Blame the volcano goddess.

Hawaiian Electric Co. has paid a prominent volcanologist to tell the U.S. Environmental Protection Agency that Madame Pele is causing the haze over Hawaii.

The utility commissioned the $25,000 scientific report to state what it says is the obvious: Kilauea Volcano is the overwhelming source of sulfur dioxide emissions soiling the sky. HECO hopes the study spurs the EPA to reconsider its approach in developing a regional haze plan for Hawaii that could cost the company millions of dollars in retrofitting technology.

“EPA’s draft Federal Implementation Plan does not include emissions from Kilauea for the natural visibility target of 2064 as their position is that the volcano could stop erupting at any time,” HECO spokeswoman Sharon Higa said in an email Friday. “This approach places the burden of improving visibility in the parks on human sources of atmospheric pollution, when the largest contributor to visibility degradation is the volcano.”

Federal law says protected Class I areas, which include national parks like Volcanoes on the Big Island and Haleakala on Maui, need to be on track to have no man-made impacts to visibility by 2064.

It doesn’t matter that the magma reservoir beneath the summit of Kilauea has remained active since the birth of the volcano some 500,000 years ago, as HECO’s new study says. Or that the volcano clearly has no plans to end its constant spewing of gases into the atmosphere, now measured at 100 to 500 metric tonnes per day.

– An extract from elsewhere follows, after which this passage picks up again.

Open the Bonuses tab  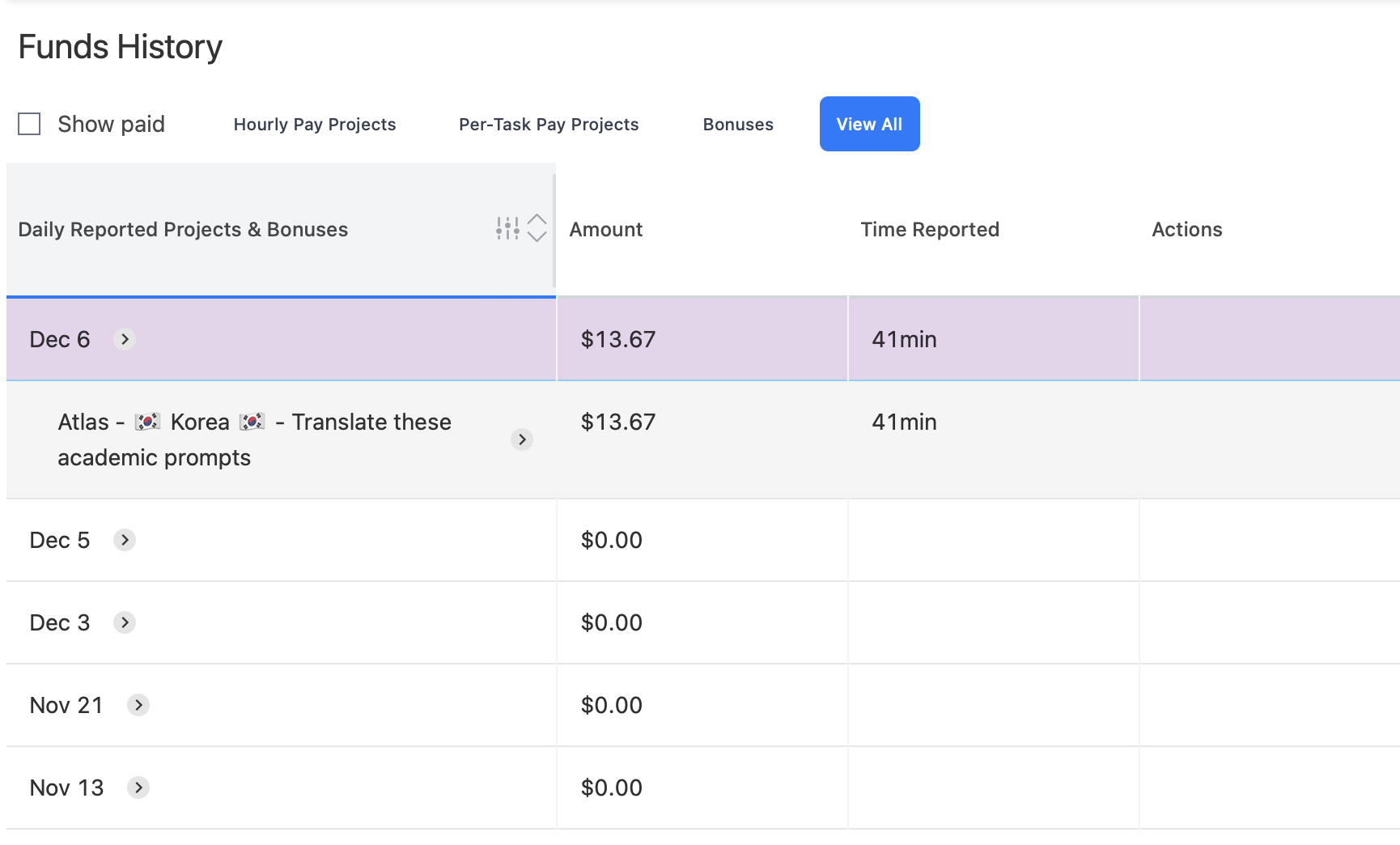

“Our purpose for conducting the study was to demonstrate that the volcanic activity is not short-term and, regardless of its eruptive state, the volcano will continue to vent emissions,” Higa said. “In short, the volcano will continue to impact air quality, visibility and human life for future millennia.”

But the law is the law, and EPA’s rationale is to focus on what can actually be controlled. Can’t cap the volcano, so the agency plans to require Big Island oil refineries to burn cleaner fuel and possibly restrict a sugar company’s ability to burn cane in Maui fields.

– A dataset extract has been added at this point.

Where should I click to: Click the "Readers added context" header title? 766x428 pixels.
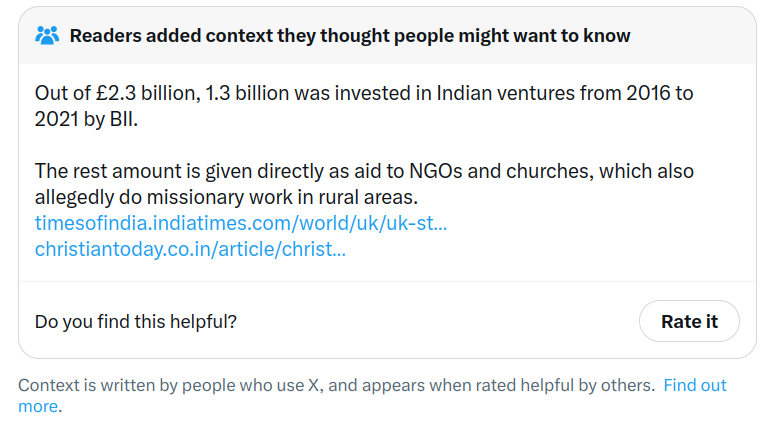[349, 36]
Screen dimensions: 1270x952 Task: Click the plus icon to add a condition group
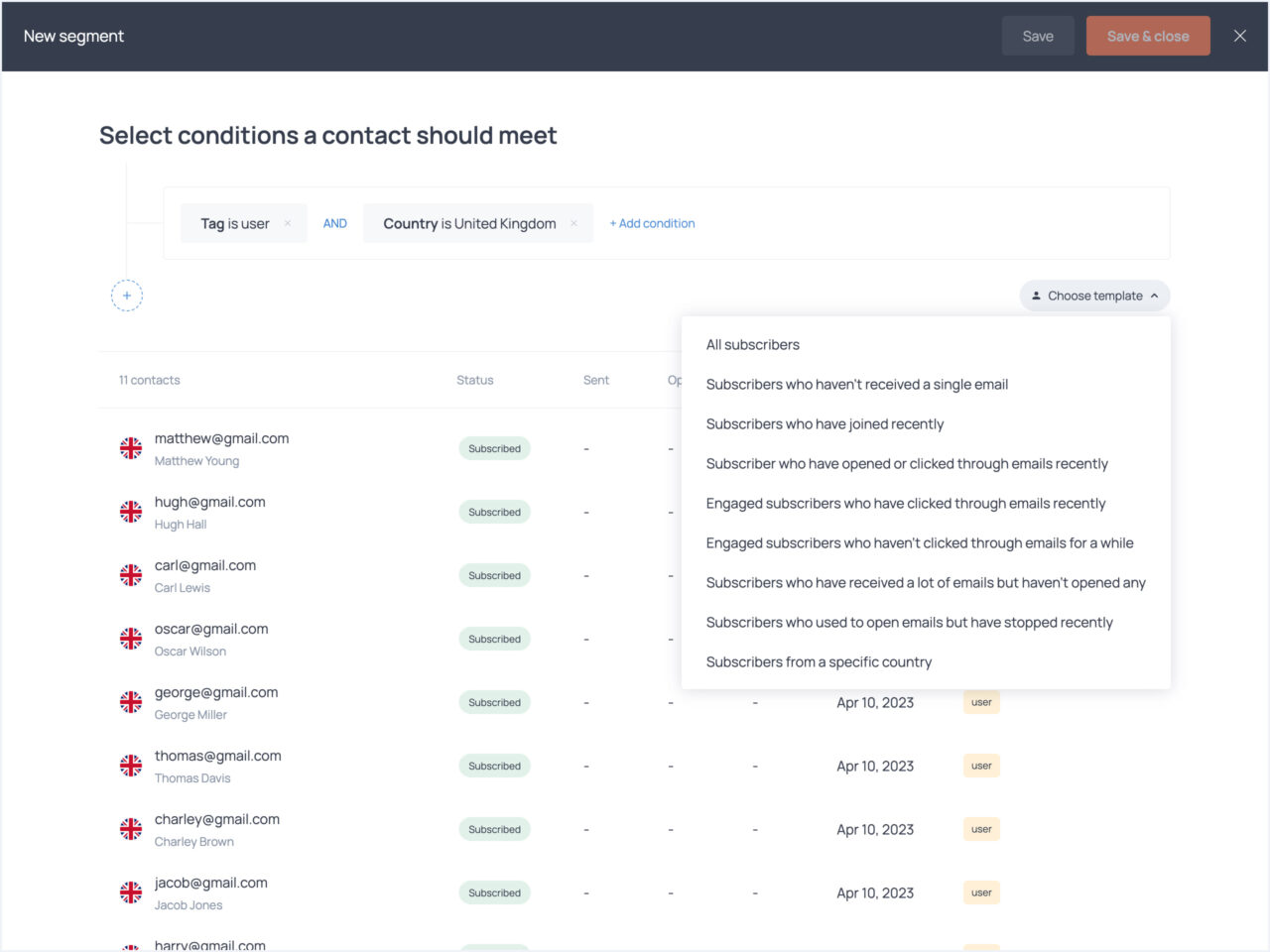(x=127, y=296)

HECO, which also owns Maui Electric Co., is trying to cushion the financial blow of any mandated changes by padding its position with John Lockwood’s 40-page report on the production of volcanic gases from Kilauea Volcano.

The public comment period ended July 2. Officials are reviewing the input from utility companies and concerned residents, EPA spokesman Dean Higuchi said Thursday. The agency expects to finalize its plan next month.

“Hawaiian Electric would like EPA to make an accurate determination of the natural visibility conditions for both the baseline (current conditions) and endpoint (2064) that takes into account emissions from the volcano,” Higa said. “We are continuing to evaluate our options that will comply with the Regional Haze Rule while serving the best interests of our customers, and await EPA’s final FIP due Sept. 14, 2012, before determining our next steps.”

Land Company Says Ag Burns Don’t Impact Visibility

Meantime, Friends of Haleakala National Park is using the same federal process to fight for stronger restrictions against the mass burning of excess sugar cane on Alexander & Baldwin property.

The nonprofit says the analysis and methodology used in the EPA’s regional haze report fails to adequately capture the impact of isolated effects on visibility.

“It is the nature of human perception to be acutely aware of changes in scenery that are not natural,” Friends of Haleakala National Park President Matt Wordeman said. “This situation is particularly true in the case of (Hawaiian Commercial & Sugar Company) agricultural burns. These events have a significant negative impact on the view from Haleakala National Park toward the West Maui Mountains and other surrounding areas.” HC&C is a subsidiary of A&B.

The group also takes issue with the EPA’s conclusion that “there is no evidence of agricultural burning contributing to haze.”

“That statement is too strong,” Wordeman said. “Even though no strong correlation was found, it is intuitively obvious that burning such large quantities of vegetation in close proximity to a Class I area will have some impact on the viewing quality.”

He called on the EPA to revise the plan to include a commitment to make further studies of the impact of ag burns and to limit these burns.

Sean O’Keefe, A&B’s environmental affairs director, told the EPA in a seven-page letter that the sugar mill and ag burning should not be subject to the regional haze plan because the impact is negligible.

He also took issue with the methodology EPA used in determining what actions would be necessary to progress from current to natural visibility conditions.

In particular, the land company said EPA took into account the impact of the volcano in one set of data but not another. The state Department of Health agrees with A&B and has proposed a more accurate way of representing the visibility conditions.